I spent an hour-and-a-half at the dentist the other day. 

I’ll tell you, nothing says Monday morning like a drill-tipped jolt to a rogue nerve because the Novocaine only got you to the point of numbish. 

A rare brand of perspiration occurs when I’m reclined in that dental chair. Sweat accumulates in small, concentrated areas—between my interlaced fingers, under my hamstrings. Normally, it isn’t until I rise from the chair, that I discover how perilously close I’ve come to terminally saturating the denim that’s spent ninety minutes percolating between the plastic chair cover and my atrophied thigh shanks.

It’s funny how, nowadays, dental offices strive for a spa-ish look. You know what I mean—the richly stained woodwork, the wispy, fake butterflies perched in the ceiling lights? In my opinion, though, no amount of high def tropical snorkeling video set to Kenny G can alter the reality: Spending time in that sticky recliner is closer to Theodoric of York, Medieval Barber, than it is to Gene of Juarez.

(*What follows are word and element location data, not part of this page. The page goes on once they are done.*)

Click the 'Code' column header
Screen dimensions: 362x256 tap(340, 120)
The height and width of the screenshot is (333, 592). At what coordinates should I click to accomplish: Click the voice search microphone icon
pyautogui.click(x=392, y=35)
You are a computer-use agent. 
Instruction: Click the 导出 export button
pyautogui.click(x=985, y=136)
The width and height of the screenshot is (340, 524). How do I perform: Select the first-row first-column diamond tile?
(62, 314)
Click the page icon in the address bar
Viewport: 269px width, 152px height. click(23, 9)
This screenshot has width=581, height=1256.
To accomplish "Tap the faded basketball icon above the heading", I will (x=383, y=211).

There have been improvements—heavens to Mergatroid, yes. When they called your name back in the Sixties and Seventies, you rose from the couch and nervously tossed the bacterially-seasoned Highlights magazine onto the coffee table. A pleasant lady led you into a brightly lit room, its sterile green walls reflecting an aberrant green tint onto everything contained therein. 

As you were settled in and bibbed, the glistening instrument tray mocked you from your nine o’clock. To your right was a porcelain spit sink, into which you’d soon be drooling pink ropes of saliva, your left cheek rubbery and ravaged from its bloody dance with the silver pliers.

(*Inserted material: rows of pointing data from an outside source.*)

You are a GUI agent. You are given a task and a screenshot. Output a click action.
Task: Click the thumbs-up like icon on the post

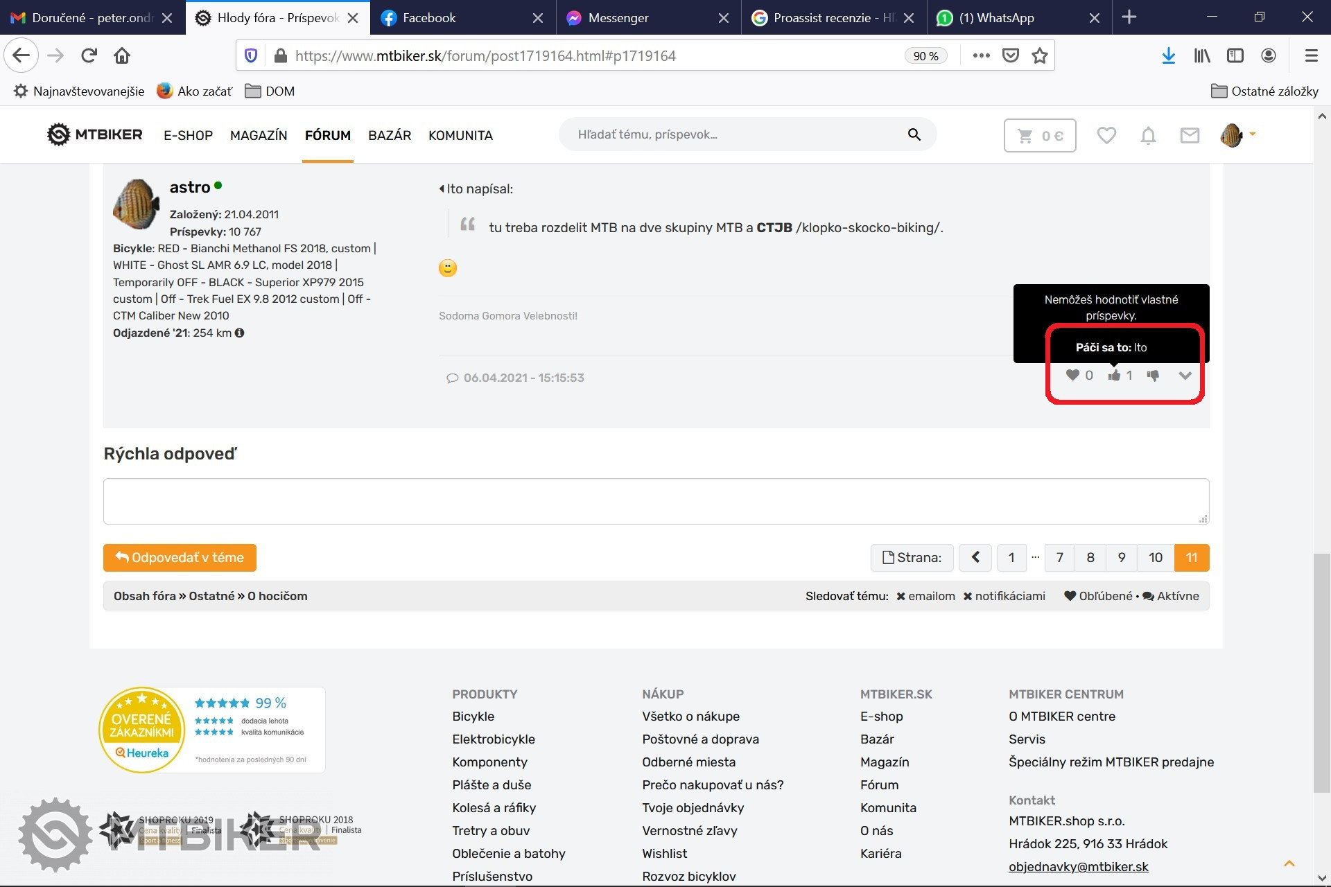(x=1114, y=376)
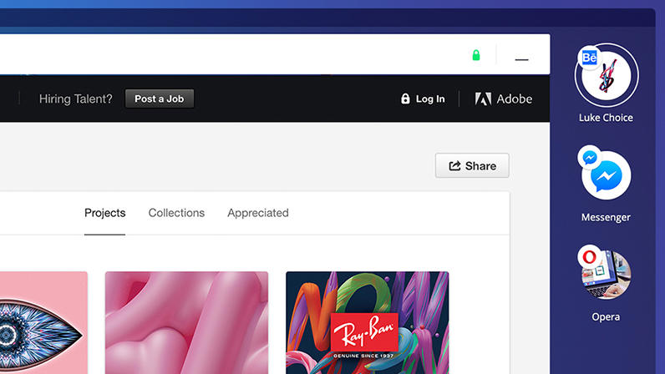Click the dash icon in address bar
665x374 pixels.
click(522, 59)
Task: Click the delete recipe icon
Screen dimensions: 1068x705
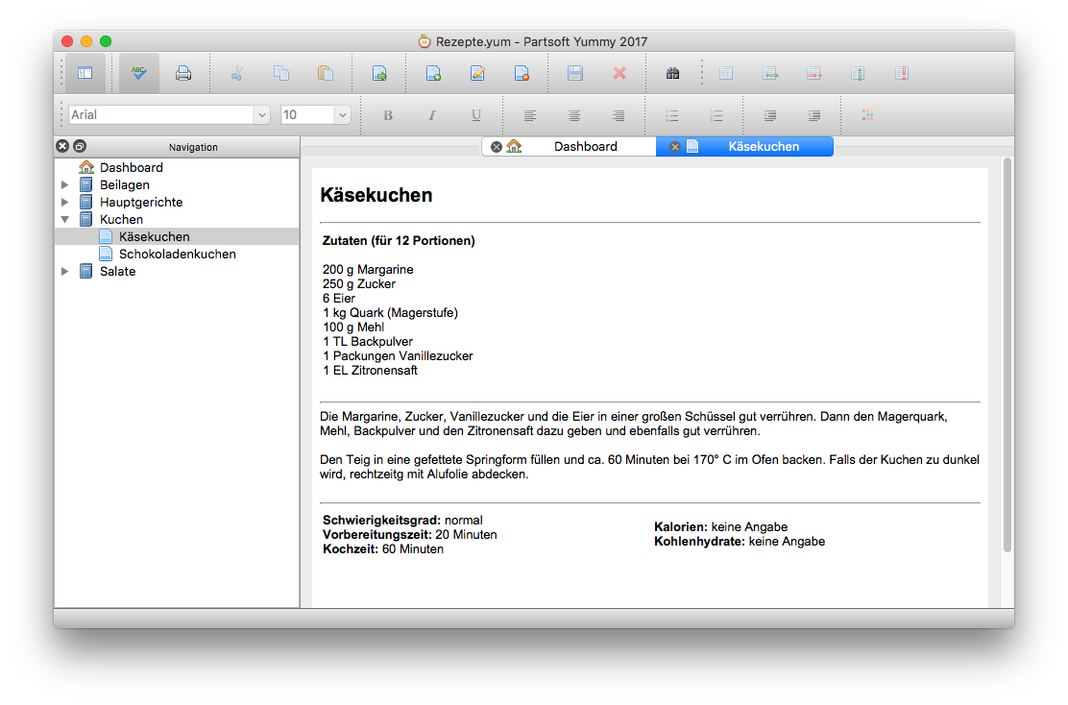Action: click(522, 73)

After an adequate amount of time to soak in the events that lay dead ahead, you were greeted by the dentist. He entered the room in his crisp, snap-down tunic, ungloved and unmasked. He cheerfully whistled a Herb Alpert tune while washing his hands beside the “this is what your mouth could look like if you stop brushing and flossing for the next ten years” awareness poster. 

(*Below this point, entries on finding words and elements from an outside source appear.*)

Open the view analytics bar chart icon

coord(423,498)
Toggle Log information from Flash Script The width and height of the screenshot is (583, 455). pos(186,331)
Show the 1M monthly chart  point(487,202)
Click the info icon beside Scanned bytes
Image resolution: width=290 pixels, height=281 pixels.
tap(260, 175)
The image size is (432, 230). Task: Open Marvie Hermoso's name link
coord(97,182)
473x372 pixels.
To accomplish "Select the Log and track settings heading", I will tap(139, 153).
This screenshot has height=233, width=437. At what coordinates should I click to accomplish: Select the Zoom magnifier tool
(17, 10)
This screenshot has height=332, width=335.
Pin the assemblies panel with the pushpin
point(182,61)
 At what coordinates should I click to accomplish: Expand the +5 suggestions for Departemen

Then, without further fanfare, he would turn, lower himself onto his rolling stool, and boldly declare his sinister intentions:

“Alrighty, open.”

Okay, enough with my first-world sob stories. What I really want to tell you about is the man behind the drill, the guy who was my first dentist—and my neighbor.

In the summer of 1968, my family bought a home in a new development. Our place turned out to be two houses down from from where our family dentist lived with his wife and two daughters. 

When I met his older daughter, who happened to be my age and in the same kindergarten class, I immediately deemed it unnecessary to pursue further friendships. My six-year-old sensibility surmised that since she was smart, nice, really cute and only two houses away, what point was there in venturing beyond her tidy, brown rambler to establish a rapport with any of the lads in the hood? 

I'll say none.

I can remember being over there quite a bit, playing in her back yard, quietly contemplating if I'd propose to her at Christmas or Valentines Day. When he was around, her dad would play his accordion while we sat in her house drawing with her Spirograph, or toss the football with me outside. From what I remember, the guy knew how to heave the pigskin. At home, he never talked shop, never admonished me for my chemical-weapons-grade breath.

Years later, I learned that the family’s firstborn child—a son—had died at age five, just a year before we moved into the neighborhood. I’m sure I felt sad, but not until I became a father myself could I remotely fathom what that must have been like for those parents. It’s hard enough to imagine losing a son, but then a year later taking the time to hang out with the chubby neighbor boy who always seems to be hanging out with your daughter and scarfing all your Fig Newtons? 

Not sure I’d be capable of that.

The doctor passed away several years ago. I regret that I never expressed to him my gratitude for the lesson he taught a six-year-old kid about kindness and perseverance all those years ago.